People in and outside NBC are raising questions about the network’s assertion that it had never received complaints about fired Today show co-anchor Matt Lauer before Monday, pointing to shifting language in the network’s own statements about the fired star.
The initial Wednesday morning memo on Lauer’s firing, signed by NBC News Chairman Andrew Lack, referred to a woman who had come forward to complain about Lauer on Monday night, saying that it was “the first complaint about his behavior in the over twenty years he’s been at NBC News.”
NBC’s second statement, released later Wednesday, said, “We can say unequivocally that, prior to Monday night, current NBC News management was never made aware of any complaints about Matt Lauer’s conduct.”

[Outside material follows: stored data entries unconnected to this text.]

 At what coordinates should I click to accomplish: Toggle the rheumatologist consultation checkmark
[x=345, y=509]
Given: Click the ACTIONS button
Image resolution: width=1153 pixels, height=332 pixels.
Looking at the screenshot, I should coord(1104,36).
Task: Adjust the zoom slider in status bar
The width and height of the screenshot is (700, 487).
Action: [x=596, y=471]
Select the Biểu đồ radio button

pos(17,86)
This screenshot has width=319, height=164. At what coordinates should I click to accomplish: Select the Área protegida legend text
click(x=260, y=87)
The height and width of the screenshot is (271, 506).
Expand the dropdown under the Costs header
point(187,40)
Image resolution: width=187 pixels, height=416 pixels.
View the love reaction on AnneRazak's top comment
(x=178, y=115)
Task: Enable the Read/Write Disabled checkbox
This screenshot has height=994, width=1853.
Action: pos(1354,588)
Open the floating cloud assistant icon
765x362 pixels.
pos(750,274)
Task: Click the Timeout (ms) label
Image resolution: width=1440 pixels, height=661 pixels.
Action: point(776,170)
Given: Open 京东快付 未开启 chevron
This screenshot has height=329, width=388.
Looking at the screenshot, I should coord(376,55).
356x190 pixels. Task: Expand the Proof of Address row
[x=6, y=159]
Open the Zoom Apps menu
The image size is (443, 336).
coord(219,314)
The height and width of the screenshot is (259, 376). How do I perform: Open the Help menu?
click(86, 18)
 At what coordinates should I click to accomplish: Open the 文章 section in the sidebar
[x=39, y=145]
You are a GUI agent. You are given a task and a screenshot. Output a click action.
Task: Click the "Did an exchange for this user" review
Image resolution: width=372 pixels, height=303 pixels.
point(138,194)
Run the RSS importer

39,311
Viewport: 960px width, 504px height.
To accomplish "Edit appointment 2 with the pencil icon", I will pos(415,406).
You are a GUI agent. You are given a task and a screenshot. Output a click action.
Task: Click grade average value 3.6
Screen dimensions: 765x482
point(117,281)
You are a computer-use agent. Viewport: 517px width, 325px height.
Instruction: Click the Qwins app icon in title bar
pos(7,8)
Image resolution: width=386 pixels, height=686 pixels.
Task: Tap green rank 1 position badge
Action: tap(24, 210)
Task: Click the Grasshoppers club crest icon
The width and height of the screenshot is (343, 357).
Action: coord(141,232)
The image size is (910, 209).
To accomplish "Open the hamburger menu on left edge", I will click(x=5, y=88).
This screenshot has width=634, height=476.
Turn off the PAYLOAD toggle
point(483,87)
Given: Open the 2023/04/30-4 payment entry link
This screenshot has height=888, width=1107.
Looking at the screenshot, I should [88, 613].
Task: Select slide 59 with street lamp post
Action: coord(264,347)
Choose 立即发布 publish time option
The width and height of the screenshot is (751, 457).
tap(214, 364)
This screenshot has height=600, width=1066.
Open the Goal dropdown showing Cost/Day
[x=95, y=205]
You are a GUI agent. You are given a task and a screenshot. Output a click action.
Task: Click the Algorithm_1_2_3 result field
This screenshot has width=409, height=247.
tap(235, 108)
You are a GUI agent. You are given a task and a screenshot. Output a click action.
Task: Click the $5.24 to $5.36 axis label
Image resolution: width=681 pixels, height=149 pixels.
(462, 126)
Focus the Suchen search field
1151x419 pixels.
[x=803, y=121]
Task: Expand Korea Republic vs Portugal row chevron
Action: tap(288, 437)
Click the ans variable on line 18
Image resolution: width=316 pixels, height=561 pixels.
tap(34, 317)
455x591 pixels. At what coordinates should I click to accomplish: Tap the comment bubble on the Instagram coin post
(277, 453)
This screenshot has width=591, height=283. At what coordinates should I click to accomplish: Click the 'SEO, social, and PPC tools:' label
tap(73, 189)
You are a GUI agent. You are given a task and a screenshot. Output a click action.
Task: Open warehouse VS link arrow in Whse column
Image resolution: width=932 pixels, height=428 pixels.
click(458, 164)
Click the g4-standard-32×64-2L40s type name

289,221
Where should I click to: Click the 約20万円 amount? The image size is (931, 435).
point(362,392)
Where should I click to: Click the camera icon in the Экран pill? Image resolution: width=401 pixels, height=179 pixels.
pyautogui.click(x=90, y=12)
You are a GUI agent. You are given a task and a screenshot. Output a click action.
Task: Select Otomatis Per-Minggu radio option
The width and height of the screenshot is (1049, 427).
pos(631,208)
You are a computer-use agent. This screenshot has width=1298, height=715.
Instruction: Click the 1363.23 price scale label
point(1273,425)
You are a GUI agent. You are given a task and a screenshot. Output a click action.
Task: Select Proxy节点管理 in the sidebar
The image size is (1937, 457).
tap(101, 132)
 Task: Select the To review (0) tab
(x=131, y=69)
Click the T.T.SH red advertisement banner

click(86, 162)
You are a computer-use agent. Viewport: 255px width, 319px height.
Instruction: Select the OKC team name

According to Politico, employees at NBC News especially noted the wording shift from “in 20 years” to “current NBC News management,” according to a network staffer. Lack’s current tenure at NBC News began in 2015, though he had previously headed the news division from 1993 to 2001. The tweak raised questions over whether NBC brass was suggesting that past executives may have heard of inappropriate behavior.
At least one, CNN president and former “Today” executive producer Jeff Zucker, addressed the issue on Thursday. At Business Insider’s Ignition conference, he denied any knowledge of bad behavior by Lauer.
"What’s missing in coverage of most media scandals, sex harassment or otherwise, is a willingness to confront systemic causes that led to the scandal, including the culpability of management in allowing scandals to take place," Mark Feldstein, a broadcast journalism professor at the University of Maryland and a former news executive at NBC, CNN and ABC told USAToday.